== Directions ==
Only an exact, line-for-line copy of the data will serve as the answer.

Saved entries

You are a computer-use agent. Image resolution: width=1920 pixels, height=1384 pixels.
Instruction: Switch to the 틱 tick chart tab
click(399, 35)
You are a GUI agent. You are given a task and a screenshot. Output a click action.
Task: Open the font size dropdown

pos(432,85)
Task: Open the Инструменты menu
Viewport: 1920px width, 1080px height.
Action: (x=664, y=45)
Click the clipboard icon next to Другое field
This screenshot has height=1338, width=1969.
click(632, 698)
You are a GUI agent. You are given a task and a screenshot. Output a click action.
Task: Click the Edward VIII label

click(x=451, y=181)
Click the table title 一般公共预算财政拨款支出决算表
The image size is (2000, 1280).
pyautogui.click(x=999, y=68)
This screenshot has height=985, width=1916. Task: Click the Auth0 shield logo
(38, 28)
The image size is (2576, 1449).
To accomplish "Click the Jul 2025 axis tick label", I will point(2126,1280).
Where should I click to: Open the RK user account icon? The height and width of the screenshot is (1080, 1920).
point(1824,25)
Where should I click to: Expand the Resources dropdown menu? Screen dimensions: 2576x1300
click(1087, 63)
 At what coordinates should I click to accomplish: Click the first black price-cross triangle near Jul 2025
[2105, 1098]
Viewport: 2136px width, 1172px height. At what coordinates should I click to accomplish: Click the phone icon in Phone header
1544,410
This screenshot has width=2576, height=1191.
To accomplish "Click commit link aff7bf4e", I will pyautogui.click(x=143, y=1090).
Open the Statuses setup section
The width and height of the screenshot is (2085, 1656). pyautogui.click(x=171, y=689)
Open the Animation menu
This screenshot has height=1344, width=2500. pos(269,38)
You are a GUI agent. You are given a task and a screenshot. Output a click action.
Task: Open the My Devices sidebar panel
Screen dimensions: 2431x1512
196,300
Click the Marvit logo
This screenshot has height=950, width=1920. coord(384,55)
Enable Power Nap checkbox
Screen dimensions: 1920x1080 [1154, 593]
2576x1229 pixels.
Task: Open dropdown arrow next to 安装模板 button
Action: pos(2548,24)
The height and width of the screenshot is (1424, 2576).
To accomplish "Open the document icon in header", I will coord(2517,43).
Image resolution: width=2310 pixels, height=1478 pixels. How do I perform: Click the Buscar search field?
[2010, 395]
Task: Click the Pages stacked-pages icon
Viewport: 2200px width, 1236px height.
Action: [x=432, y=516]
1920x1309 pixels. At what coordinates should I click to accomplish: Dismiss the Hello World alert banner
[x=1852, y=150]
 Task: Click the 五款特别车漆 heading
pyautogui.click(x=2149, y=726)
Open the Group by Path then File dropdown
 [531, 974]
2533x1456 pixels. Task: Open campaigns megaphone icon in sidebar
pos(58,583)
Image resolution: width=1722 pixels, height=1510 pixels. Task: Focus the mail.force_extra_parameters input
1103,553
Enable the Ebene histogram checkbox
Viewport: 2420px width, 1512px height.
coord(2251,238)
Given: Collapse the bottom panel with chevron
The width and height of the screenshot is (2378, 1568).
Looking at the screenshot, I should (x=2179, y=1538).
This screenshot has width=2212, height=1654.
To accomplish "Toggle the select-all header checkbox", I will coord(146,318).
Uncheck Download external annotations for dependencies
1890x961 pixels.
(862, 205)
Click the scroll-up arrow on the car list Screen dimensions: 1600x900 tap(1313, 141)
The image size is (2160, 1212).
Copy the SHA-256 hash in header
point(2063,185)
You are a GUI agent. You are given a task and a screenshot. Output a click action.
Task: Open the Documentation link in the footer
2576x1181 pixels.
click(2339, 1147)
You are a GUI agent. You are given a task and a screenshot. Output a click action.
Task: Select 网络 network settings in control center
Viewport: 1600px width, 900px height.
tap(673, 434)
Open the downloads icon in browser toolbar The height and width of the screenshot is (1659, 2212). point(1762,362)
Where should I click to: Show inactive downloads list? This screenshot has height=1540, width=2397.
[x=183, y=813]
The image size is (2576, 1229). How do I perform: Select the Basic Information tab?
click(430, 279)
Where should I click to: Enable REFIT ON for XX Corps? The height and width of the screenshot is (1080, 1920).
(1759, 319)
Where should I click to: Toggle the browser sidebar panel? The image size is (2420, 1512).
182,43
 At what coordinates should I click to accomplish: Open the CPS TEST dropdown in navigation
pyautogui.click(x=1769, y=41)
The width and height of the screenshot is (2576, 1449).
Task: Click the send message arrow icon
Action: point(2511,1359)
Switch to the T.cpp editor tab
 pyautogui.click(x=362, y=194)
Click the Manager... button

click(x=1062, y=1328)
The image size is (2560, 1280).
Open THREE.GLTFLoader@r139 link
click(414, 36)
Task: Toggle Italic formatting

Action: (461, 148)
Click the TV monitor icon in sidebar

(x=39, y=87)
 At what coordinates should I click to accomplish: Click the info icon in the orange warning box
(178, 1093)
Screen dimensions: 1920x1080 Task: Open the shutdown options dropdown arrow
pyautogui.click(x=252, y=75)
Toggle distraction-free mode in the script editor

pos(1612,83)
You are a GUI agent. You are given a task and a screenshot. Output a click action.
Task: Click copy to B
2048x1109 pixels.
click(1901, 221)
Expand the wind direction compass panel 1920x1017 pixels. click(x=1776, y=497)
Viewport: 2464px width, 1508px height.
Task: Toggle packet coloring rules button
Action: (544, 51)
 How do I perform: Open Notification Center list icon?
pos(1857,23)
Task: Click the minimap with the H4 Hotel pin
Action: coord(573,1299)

== Solved problem ==
You are a computer-use agent. Image resolution: width=1920 pixels, height=1384 pixels.
Instruction: Switch to the 틱 tick chart tab
click(399, 35)
You are a GUI agent. You are given a task and a screenshot. Output a click action.
Task: Open the font size dropdown

pos(432,85)
Task: Open the Инструменты menu
Viewport: 1920px width, 1080px height.
Action: (x=664, y=45)
Click the clipboard icon next to Другое field
This screenshot has height=1338, width=1969.
click(632, 698)
You are a GUI agent. You are given a task and a screenshot. Output a click action.
Task: Click the Edward VIII label

click(x=451, y=181)
Click the table title 一般公共预算财政拨款支出决算表
The image size is (2000, 1280).
pyautogui.click(x=999, y=68)
This screenshot has height=985, width=1916. Task: Click the Auth0 shield logo
(38, 28)
The image size is (2576, 1449).
To accomplish "Click the Jul 2025 axis tick label", I will point(2126,1280).
Where should I click to: Open the RK user account icon? The height and width of the screenshot is (1080, 1920).
point(1824,25)
Where should I click to: Expand the Resources dropdown menu? Screen dimensions: 2576x1300
click(1087, 63)
 At what coordinates should I click to accomplish: Click the first black price-cross triangle near Jul 2025
[2105, 1098]
Viewport: 2136px width, 1172px height. At what coordinates should I click to accomplish: Click the phone icon in Phone header
1544,410
This screenshot has width=2576, height=1191.
To accomplish "Click commit link aff7bf4e", I will pyautogui.click(x=143, y=1090).
Open the Statuses setup section
The width and height of the screenshot is (2085, 1656). pyautogui.click(x=171, y=689)
Open the Animation menu
This screenshot has height=1344, width=2500. pos(269,38)
You are a GUI agent. You are given a task and a screenshot. Output a click action.
Task: Open the My Devices sidebar panel
Screen dimensions: 2431x1512
196,300
Click the Marvit logo
This screenshot has height=950, width=1920. coord(384,55)
Enable Power Nap checkbox
Screen dimensions: 1920x1080 [1154, 593]
2576x1229 pixels.
Task: Open dropdown arrow next to 安装模板 button
Action: pos(2548,24)
The height and width of the screenshot is (1424, 2576).
To accomplish "Open the document icon in header", I will coord(2517,43).
Image resolution: width=2310 pixels, height=1478 pixels. How do I perform: Click the Buscar search field?
[2010, 395]
Task: Click the Pages stacked-pages icon
Viewport: 2200px width, 1236px height.
Action: [x=432, y=516]
1920x1309 pixels. At what coordinates should I click to accomplish: Dismiss the Hello World alert banner
[x=1852, y=150]
 Task: Click the 五款特别车漆 heading
pyautogui.click(x=2149, y=726)
Open the Group by Path then File dropdown
 [531, 974]
2533x1456 pixels. Task: Open campaigns megaphone icon in sidebar
pos(58,583)
Image resolution: width=1722 pixels, height=1510 pixels. Task: Focus the mail.force_extra_parameters input
1103,553
Enable the Ebene histogram checkbox
Viewport: 2420px width, 1512px height.
coord(2251,238)
Given: Collapse the bottom panel with chevron
The width and height of the screenshot is (2378, 1568).
Looking at the screenshot, I should (x=2179, y=1538).
This screenshot has width=2212, height=1654.
To accomplish "Toggle the select-all header checkbox", I will coord(146,318).
Uncheck Download external annotations for dependencies
1890x961 pixels.
(862, 205)
Click the scroll-up arrow on the car list Screen dimensions: 1600x900 tap(1313, 141)
The image size is (2160, 1212).
Copy the SHA-256 hash in header
point(2063,185)
You are a GUI agent. You are given a task and a screenshot. Output a click action.
Task: Open the Documentation link in the footer
2576x1181 pixels.
click(2339, 1147)
You are a GUI agent. You are given a task and a screenshot. Output a click action.
Task: Select 网络 network settings in control center
Viewport: 1600px width, 900px height.
tap(673, 434)
Open the downloads icon in browser toolbar The height and width of the screenshot is (1659, 2212). point(1762,362)
Where should I click to: Show inactive downloads list? This screenshot has height=1540, width=2397.
[x=183, y=813]
The image size is (2576, 1229). How do I perform: Select the Basic Information tab?
click(430, 279)
Where should I click to: Enable REFIT ON for XX Corps? The height and width of the screenshot is (1080, 1920).
(1759, 319)
Where should I click to: Toggle the browser sidebar panel? The image size is (2420, 1512).
182,43
 At what coordinates should I click to accomplish: Open the CPS TEST dropdown in navigation
pyautogui.click(x=1769, y=41)
The width and height of the screenshot is (2576, 1449).
Task: Click the send message arrow icon
Action: point(2511,1359)
Switch to the T.cpp editor tab
 pyautogui.click(x=362, y=194)
Click the Manager... button

click(x=1062, y=1328)
The image size is (2560, 1280).
Open THREE.GLTFLoader@r139 link
click(414, 36)
Task: Toggle Italic formatting

Action: (461, 148)
Click the TV monitor icon in sidebar

(x=39, y=87)
 At what coordinates should I click to accomplish: Click the info icon in the orange warning box
(178, 1093)
Screen dimensions: 1920x1080 Task: Open the shutdown options dropdown arrow
pyautogui.click(x=252, y=75)
Toggle distraction-free mode in the script editor

pos(1612,83)
You are a GUI agent. You are given a task and a screenshot. Output a click action.
Task: Click copy to B
2048x1109 pixels.
click(1901, 221)
Expand the wind direction compass panel 1920x1017 pixels. click(x=1776, y=497)
Viewport: 2464px width, 1508px height.
Task: Toggle packet coloring rules button
Action: (544, 51)
 How do I perform: Open Notification Center list icon?
pos(1857,23)
Task: Click the minimap with the H4 Hotel pin
Action: coord(573,1299)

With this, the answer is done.